Iron Condor Losing Trades - 80 DTE

At this point, we now have baseline "no touch" iron condor (IC) backtest results for the Russell 2000, S&P 500, and Nasdaq 100.  Before we move on to modifications of the basic "no touch" IC strategy, I thought it would be a good idea to look a bit deeper at the losing trades in the backtest results.  Be sure to check the archive section of this blog, if you need more details about the backtests.

In this post, we will look at the losing trades for the RUT and SPX "no touch" ICs at 80 days to expiration (DTE).  The chart below overlays the start dates of the losing 80 DTE RUT trades with the RUT index.  The start dates of these trades are shown as a bar graph overlay, with the four colors corresponding to a different delta variation of this strategy.  The red bar segment corresponds to the start date of the 20 delta variation, blue with the 16 delta variation, green with the 12 delta variation, and orange with the 8 delta variation.  Recall that the delta number mentioned, is the delta of the short strikes (calls and puts) in the IC.  For all of the "no touch" IC trades, the RUT had a wing width of 20 points while the SPX had a wing width of 25 points.

In this chart, it is interesting to note that the losing 8 delta trades always coincided with losing 12 delta trades, the 12 delta trades with the 16 delta trades, and lastly the losing 16 delta trades coincided with the losing 20 delta trades.  With the start dates of the losing trades overlayed on the RUT index, it is pretty easy to guess which side of the IC caused the loss for a given trade.

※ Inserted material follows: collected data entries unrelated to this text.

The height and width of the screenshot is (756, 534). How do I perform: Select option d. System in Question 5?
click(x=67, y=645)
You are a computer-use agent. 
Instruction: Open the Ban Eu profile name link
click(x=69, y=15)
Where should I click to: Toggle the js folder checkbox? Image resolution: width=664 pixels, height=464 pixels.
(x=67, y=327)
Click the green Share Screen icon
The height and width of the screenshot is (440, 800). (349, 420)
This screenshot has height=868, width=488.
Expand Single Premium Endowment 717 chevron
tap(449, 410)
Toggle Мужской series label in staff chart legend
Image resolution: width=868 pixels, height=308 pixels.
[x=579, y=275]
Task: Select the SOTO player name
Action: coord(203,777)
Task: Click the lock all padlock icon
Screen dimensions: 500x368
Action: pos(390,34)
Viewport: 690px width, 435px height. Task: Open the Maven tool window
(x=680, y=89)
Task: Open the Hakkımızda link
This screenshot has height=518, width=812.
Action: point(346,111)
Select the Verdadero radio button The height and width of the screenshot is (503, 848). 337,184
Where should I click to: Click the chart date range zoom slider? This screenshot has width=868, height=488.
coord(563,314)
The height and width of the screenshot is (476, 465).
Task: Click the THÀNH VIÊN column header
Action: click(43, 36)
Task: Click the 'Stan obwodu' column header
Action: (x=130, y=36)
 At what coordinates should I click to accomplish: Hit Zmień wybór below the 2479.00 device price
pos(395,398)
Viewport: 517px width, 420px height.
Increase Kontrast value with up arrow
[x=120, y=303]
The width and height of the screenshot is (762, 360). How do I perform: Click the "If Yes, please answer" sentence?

The table below provides more detail for each of the bars shown in the chart above.  Each row in the table is analogous to a bar in the chart above.  This table lists the start, end, and expiration dates for the losing trades.  After these three date columns there are four groups of three columns, with each group representing one of the four delta variations of this RUT "no touch" 80 DTE IC (8 delta, 12 delta, 16 delta, 20 delta).  Each of these four groups shows the percent return of the call credit spread (CCS), percent return of the put credit spread (PCS), and the total percent return.  With this information we can see which side of the IC caused a trade to lose, and by how much.




The next chart, similar to the RUT chart above, overlays the start dates of the losing 80 DTE SPX trades with the SPX index.  Unlike the RUT trades above, the SPX trades do not follow the same delta pattern for the start dates of the losing trades.  The pattern is loosely followed though.




Similar to the RUT table above, the table below provides more detail for each of the bars shown in the chart above.  Each row in the table is analogous to a bar in the chart above.  With this information we can see which side of the IC caused a trade to lose, and by how much.




With this information, it might be interesting to review the market conditions on the start dates for these losing trades, as well as the market conditions during the period between the start and end dates.  These conditions might give us a clue as to when and how to adjust these trades.